IR-based Neural Comment Generation. The neural models are difficult to generate low-frequency tokens (koehn2017rareword). LeClair et al. (leclair2019neural) showed that about 21% of comments in their test set contained low-frequency words (frequency 100). However, only 7% generated results of their method contained low-frequency words. The IR-based methods leverage existing comments from similar samples, which may contain low-frequency words and project-specific information. Therefore, researchers have begun to combine IR-based methods with NMT-based methods by feeding information from similar samples (their codes only/ and comments) to assist neural models in better generating low-frequency words. Zhang et al. (zhang2020retrieval) proposed an approach that fuzed decoded results of the input code snippet and its similar code snippets, which were retrieved based on syntactic similarity and semantical similarity. Wei et al. (wei2020retrieve) treated the existing comments of similar codes as exemplars, which can be reference examples for generating new comments. They introduced additional encoders to encode codes and comments from similar samples, then jointly trained model. To avoid the disturbance of inaccurate search results, both models decided the degree of using retrieved information based on the embedding similarity of the input and retrieved code snippets. The result shows that these methods can improve both the performance of generated comments and generating low-frequency words. However, both methods may be confused by false-positive samples like Figure 2. Without supervised learning, the input and retrieved code snippet of this example will yield similar embedding, making the model mistakenly believe that the retrieved results are accurate and wrongly rely on the inaccurate retrieved result, and leading to a decrease in generalization performance. In our work, we treat determining whether the retrieved result is accurate as a supervision task to distinguish false-positive retrieval results more accurately, and combine the IR-based and NMT-based methods in a dynamic manner to avoid the neural model over-rely on the retrieved information.

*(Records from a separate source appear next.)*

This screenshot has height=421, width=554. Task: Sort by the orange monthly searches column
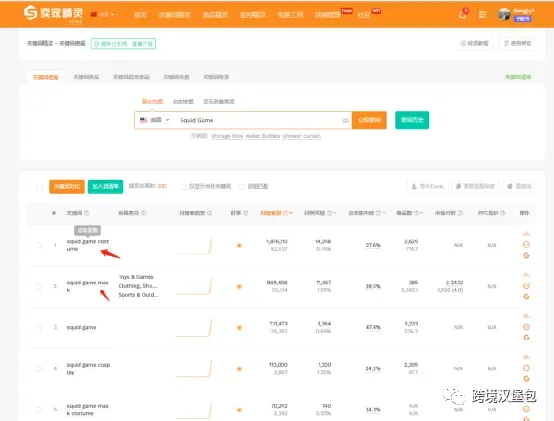[277, 213]
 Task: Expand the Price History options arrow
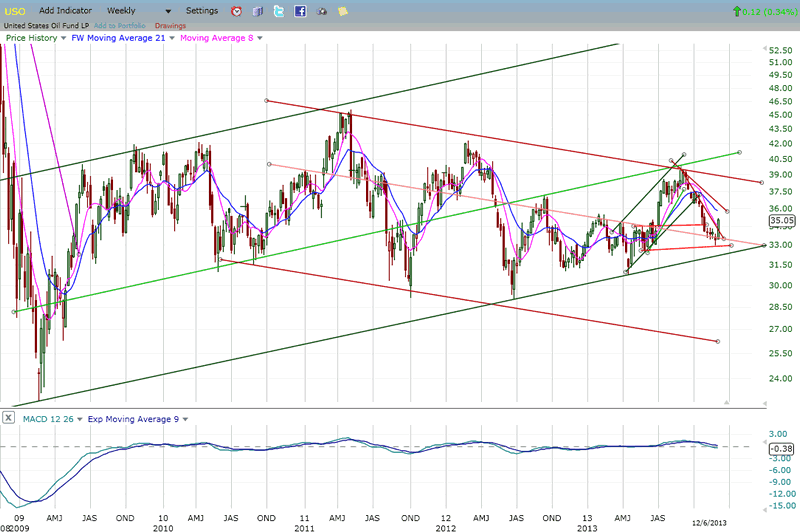click(x=63, y=38)
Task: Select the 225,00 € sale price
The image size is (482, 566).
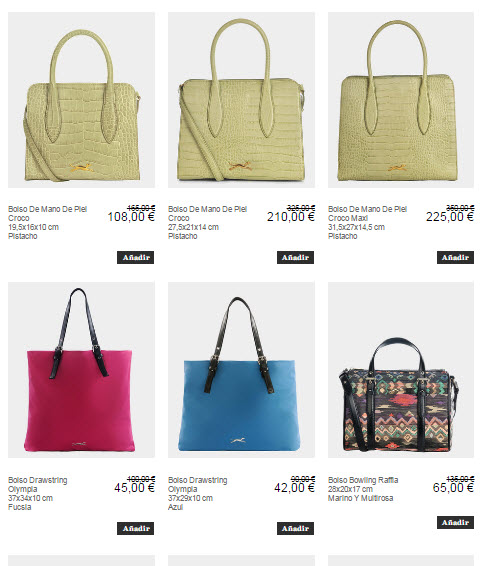Action: pyautogui.click(x=450, y=217)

In this paper, we propose a dynamic approach to combine the strength of the IR-based and neural-based comment generation approaches. Specifically, given an input code snippet, we first use an IR-based technique to retrieve a similar code snippet from the corpus. Then we use a Cross-Encoder based classifier to decide the comment generation method to be used dynamically, i.e., if the retrieve similar code snippet is a true positive, we directly use the comment generated by IR-based approach. Otherwise, we input it to the neural-based approach to generate its comment. We have evaluated the effectiveness and generality of our approach on a large-scale Java dataset. The results show that our approach outperforms the state-of-the-art baselines by a significant margin.